In a lecture given last month at the University of Oxford, Elder Dallin H. Oaks of the Quorum of the Twelve Apostles said that each year The Church of Jesus Christ of Latter-day Saints spends about $40 million on welfare, humanitarian and other LDS Church-sponsored projects around the world and has done so for more than 30 years.
That would account for approximately $1.2 billion on welfare and humanitarian efforts over the past 30 years. Elder Oaks also said that in the last year alone, Mormon volunteers have devoted 25 million hours of labor.
“In the year 2015 we had 177 emergency response projects in 56 countries,” Elder Oaks said. “In addition, we had hundreds of projects that impacted more than 1 million people in seven other categories of assistance, such as clean water, immunization and vision care."
Also recently, PBS devoted a seven-minute report on the show "Religion & Ethics Newsweekly" to the LDS Church's welfare system.
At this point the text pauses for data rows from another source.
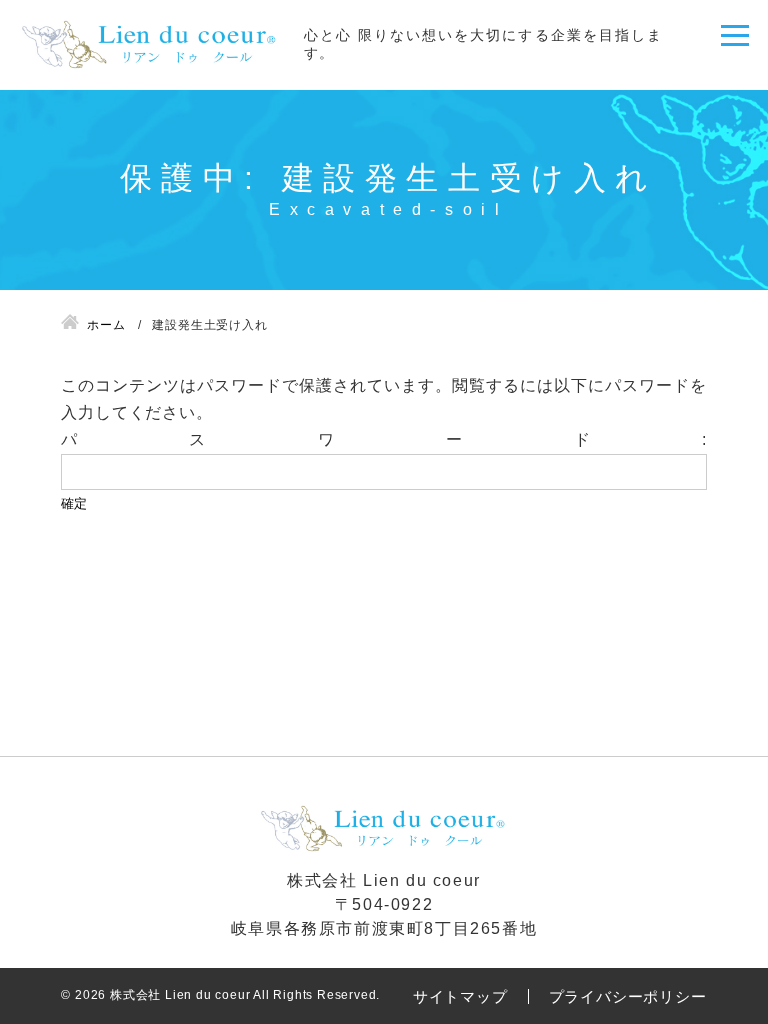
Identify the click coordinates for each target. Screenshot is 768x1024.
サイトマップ (460, 996)
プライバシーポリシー (628, 996)
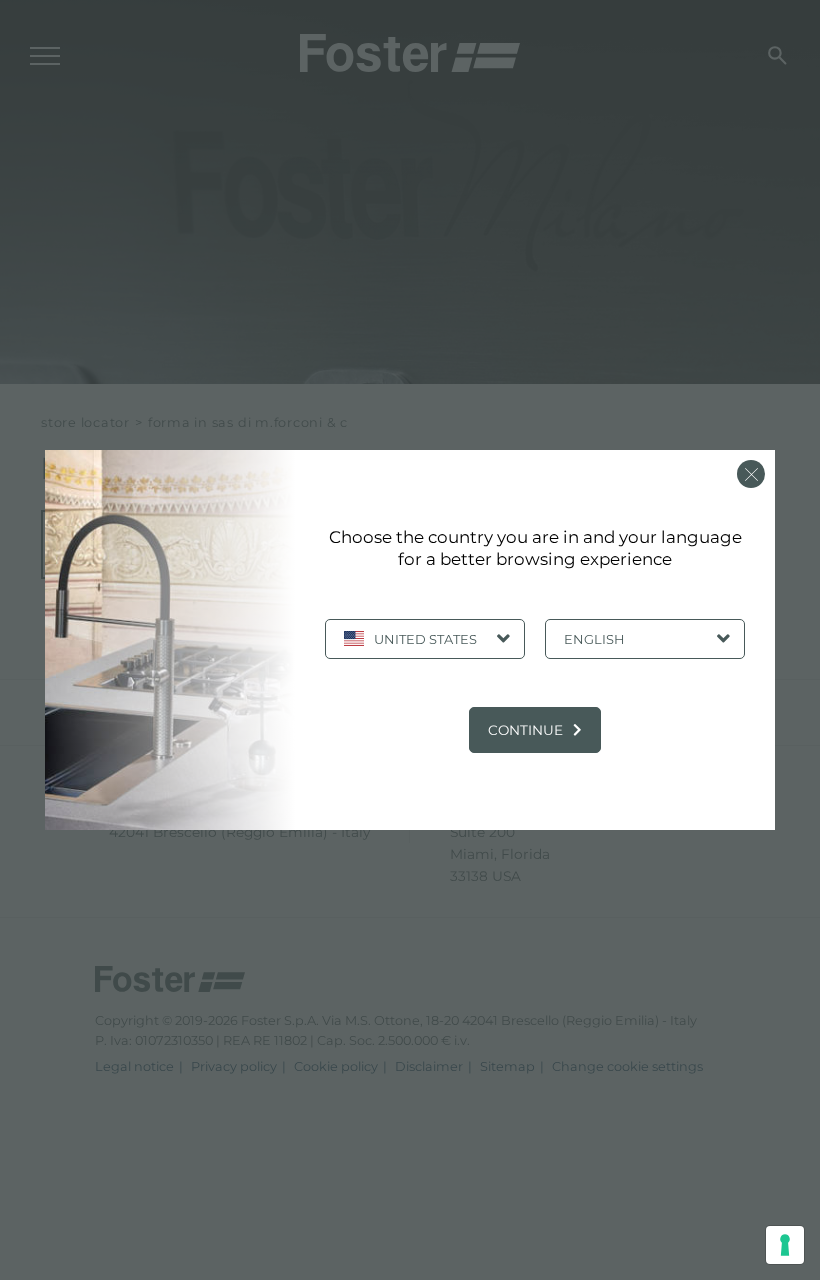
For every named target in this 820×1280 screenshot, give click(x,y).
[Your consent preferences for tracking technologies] (785, 1245)
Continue (525, 730)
According to reporter Lucky Severson, the system, which includes 115 bishop's storehouses in the United States, "holds enough provisions to meet the projected demands of members and nonmembers in the United States and Canada for two years."
An LDS spokesperson clarified for the Deseret News that the 115 bishops storehouses in the U.S. and Canada hold enough provisions to meet the projected needs of LDS members requiring food assistance for two years.
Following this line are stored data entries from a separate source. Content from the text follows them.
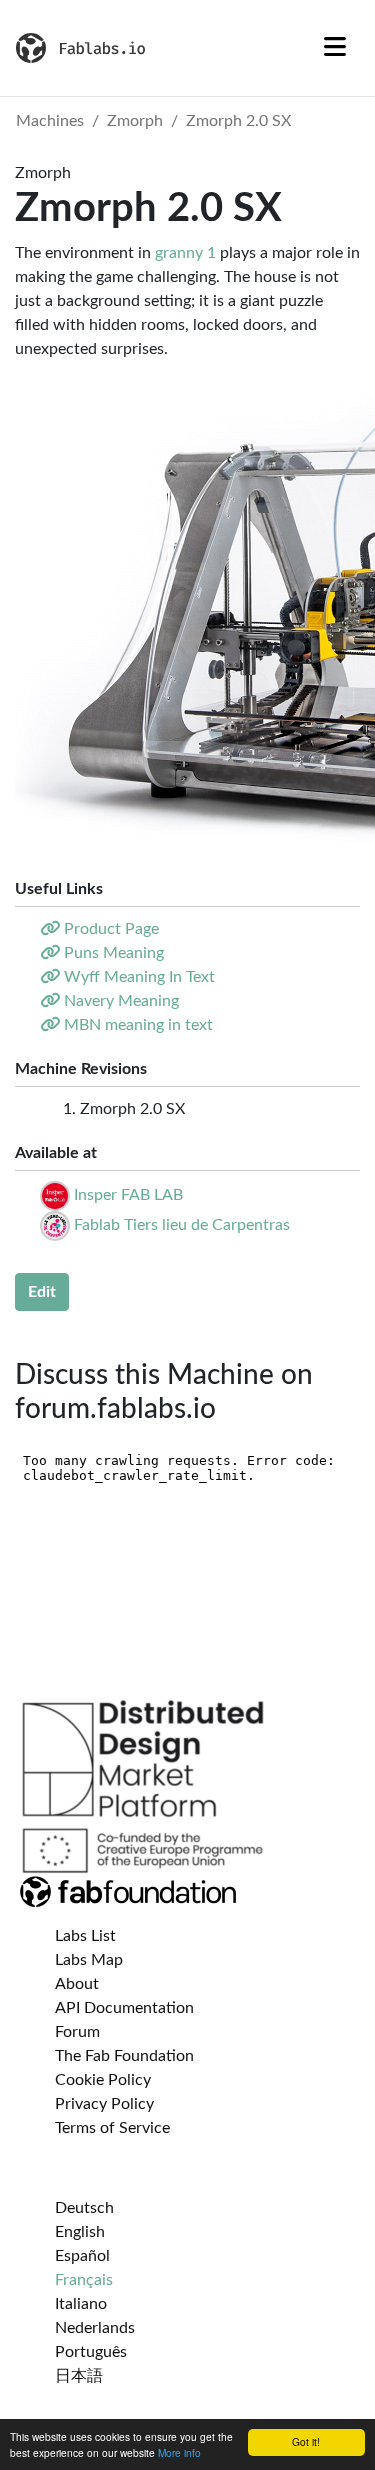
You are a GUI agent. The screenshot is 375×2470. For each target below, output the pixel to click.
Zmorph (135, 121)
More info (179, 2452)
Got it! (306, 2441)
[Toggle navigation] (335, 48)
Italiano (81, 2304)
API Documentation (124, 2008)
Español (82, 2256)
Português (91, 2352)
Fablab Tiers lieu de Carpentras (182, 1225)
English (80, 2232)
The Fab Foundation (124, 2056)
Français (84, 2280)
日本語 (79, 2376)
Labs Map (89, 1960)
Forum (77, 2032)
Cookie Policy (103, 2080)
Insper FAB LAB (128, 1195)
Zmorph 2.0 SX (238, 121)
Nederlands (95, 2328)
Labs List (85, 1936)
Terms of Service (112, 2128)
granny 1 (185, 253)
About (77, 1984)
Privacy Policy (104, 2104)
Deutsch (84, 2208)
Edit (42, 1292)
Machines (50, 121)
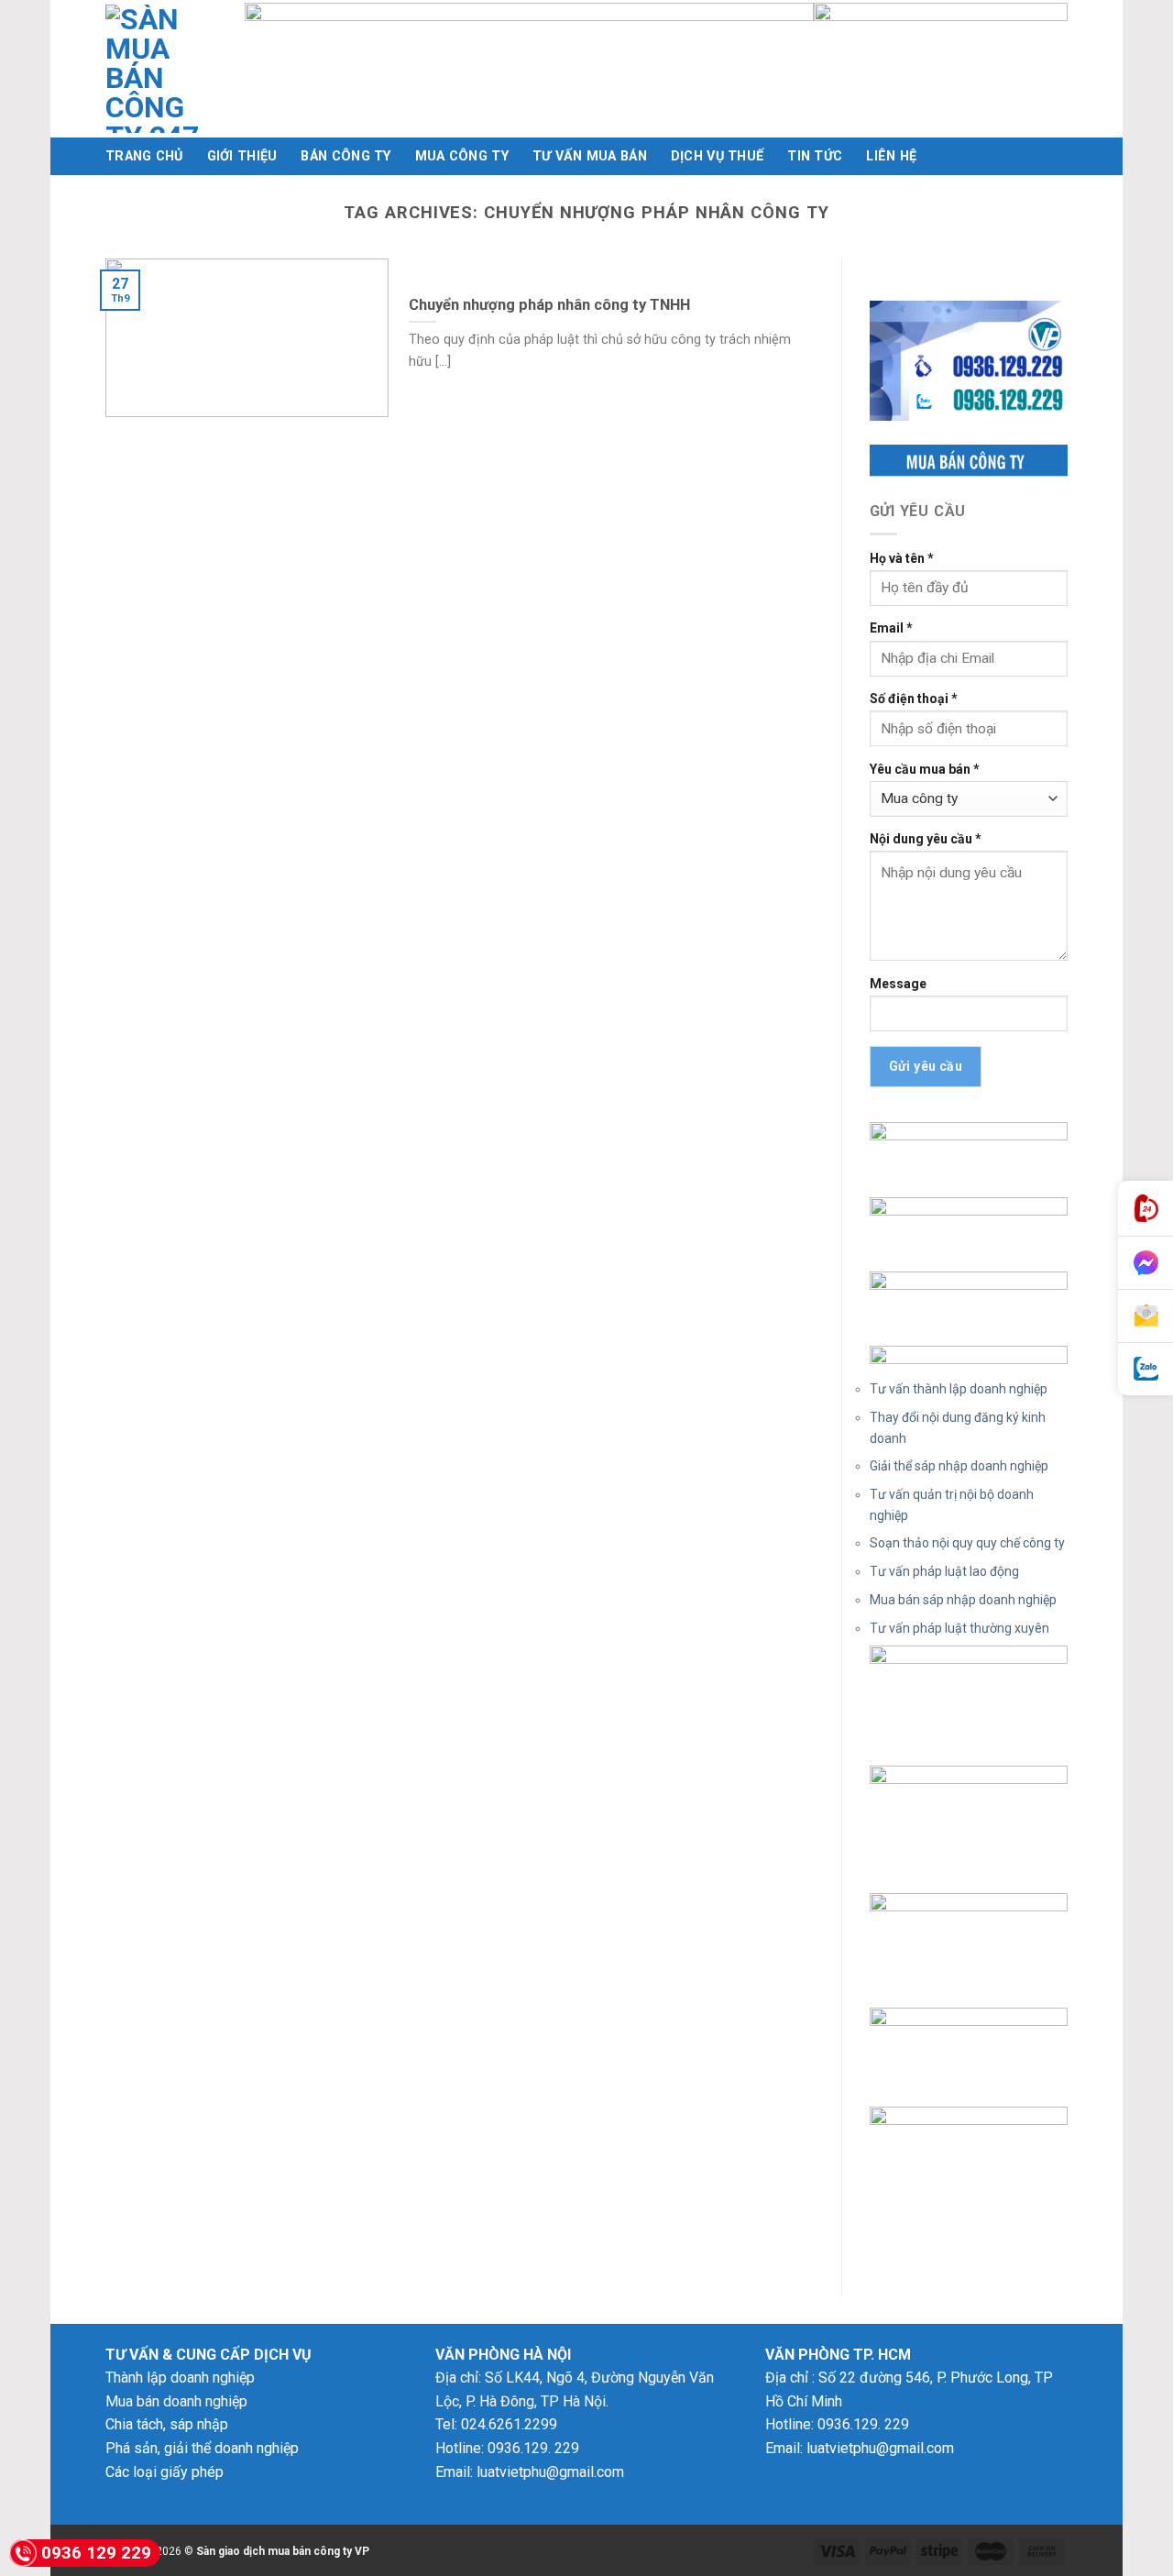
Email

Last year while addressing a gathering in the Houses of Parliament, located at the Palace of Westminster, Elder Jeffrey R. Holland of the Quorum of the Twelve shared some numerical data about the LDS Church’s humanitarian efforts.
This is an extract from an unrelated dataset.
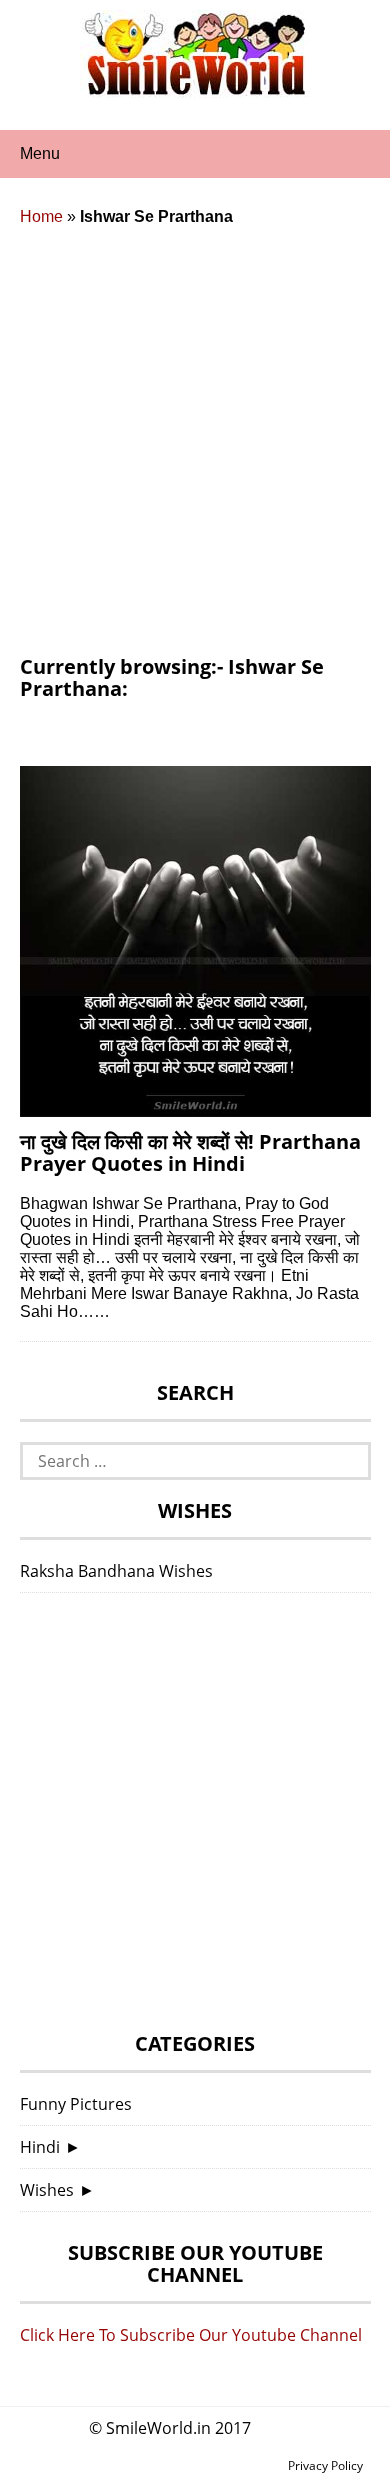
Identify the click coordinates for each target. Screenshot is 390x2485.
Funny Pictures (76, 2104)
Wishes (47, 2190)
"Last year, LDS Charities responded to 132 disasters of one kind or another in 60 nations of the world, including a major typhoon in the Philippines, a destructive cyclone in the Kingdom of Tonga, the Ebola outbreak in West Africa and extensive refugee assistance for Syria and Iraq," Elder Holland said, according to the Deseret News.
"In addition to such emergency relief we found calmer circumstances along the way, allowing us to provide wheelchairs in 48 countries, maternal and newborn care in 42 countries, vision care in 34 countries, clean water and sanitation projects in 26 countries, gardening projects in 17 countries and medical immunizations in nine countries," Elder Holland said.107 comments on this story
Elder Oaks emphasized to the audience at Oxford that these humanitarian efforts are separate from the LDS Church’s worldwide missionary efforts.
“Our humanitarian aid is given without regard to religious affiliation, because we want our missionary teaching to be received and considered without influence from force or food or other favors,” he said.
In addition to refugee aid, the church's humanitarian efforts have brought clean water to Ghana, saved a school in Samoa and built a new home for a man in Kazakhstan.